Der Knüppel bleibt im Sack. Das einzige was Angela Köhler beim Kaviarmachen herausholt ist eine Tragetasche. Dort hinein legt sie die Störweibchen, dreht sie auf den Rücken und massiert den Bauch, bis die Eier herauskommen. Die fallen in eine Schüssel mit einer Lösung aus speziellen Signalstoffen, Wasserstoffperoxid und Kalziumionen. Diese molekularen Botenstoffe sorgen dafür , dass die Ei-Hülle hart und widerstandsfähig wird und der Rogen nicht bei Berührung mit Wasser verklumpt.

In der Natur wird die Aushärtung bei der Befruchtung durch Spermienzellen ausgelöst. Je nach Konzentration und Verweildauer in der Lösung entstehen unterschiedliche Gewebeformen, von körnig bis glatt.

Ein Vorteil von Köhlers Methode: Bei der Tötung bleiben keine Follikel und Blutgefäße auf der Ei-Membran haften, „ein Paradies für Bakterien.“ Für die 50-g-Dose zahlt man beim deutschen Lachskontor 99 €, die gleiche Menge gibt es auch um 74,90 € (Caviar Per Sé Iranian).
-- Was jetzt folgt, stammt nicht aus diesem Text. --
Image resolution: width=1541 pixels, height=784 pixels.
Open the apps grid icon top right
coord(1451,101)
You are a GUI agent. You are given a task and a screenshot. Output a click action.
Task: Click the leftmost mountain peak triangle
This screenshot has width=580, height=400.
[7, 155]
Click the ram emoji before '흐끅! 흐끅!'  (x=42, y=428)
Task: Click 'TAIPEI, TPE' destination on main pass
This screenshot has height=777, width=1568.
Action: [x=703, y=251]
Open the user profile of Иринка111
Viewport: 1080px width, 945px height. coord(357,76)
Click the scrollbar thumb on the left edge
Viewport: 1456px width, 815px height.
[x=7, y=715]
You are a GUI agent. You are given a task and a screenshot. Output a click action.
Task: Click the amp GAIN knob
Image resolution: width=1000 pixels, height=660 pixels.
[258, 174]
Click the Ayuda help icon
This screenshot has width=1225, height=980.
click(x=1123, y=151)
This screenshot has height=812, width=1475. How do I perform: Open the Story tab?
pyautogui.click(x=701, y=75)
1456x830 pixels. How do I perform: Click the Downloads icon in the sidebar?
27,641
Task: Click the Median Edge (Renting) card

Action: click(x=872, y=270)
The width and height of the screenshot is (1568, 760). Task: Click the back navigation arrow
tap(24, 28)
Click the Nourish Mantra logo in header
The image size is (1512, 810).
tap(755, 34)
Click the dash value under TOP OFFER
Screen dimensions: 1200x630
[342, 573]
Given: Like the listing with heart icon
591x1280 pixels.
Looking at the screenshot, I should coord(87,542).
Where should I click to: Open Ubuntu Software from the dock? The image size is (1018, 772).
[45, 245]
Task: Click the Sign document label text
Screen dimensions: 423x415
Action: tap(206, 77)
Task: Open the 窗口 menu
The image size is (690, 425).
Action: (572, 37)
Deutscher Online-Fischversand: www.lachskontor.de

Vokabel Kaviar kommt aus dem Persischen, von „chav-jar“ („Kuchen der Freude“).

Fastenspeise In Russland wird Kaviar das 1. Mal 1240 erwähnt. Die orthodoxe Kirche erlaubte den Genuss in der Fastenzeit.

Guter Tausch 100 Schafe - Das war im alten Rom der Gegenwert einer Amphore Störfleisch.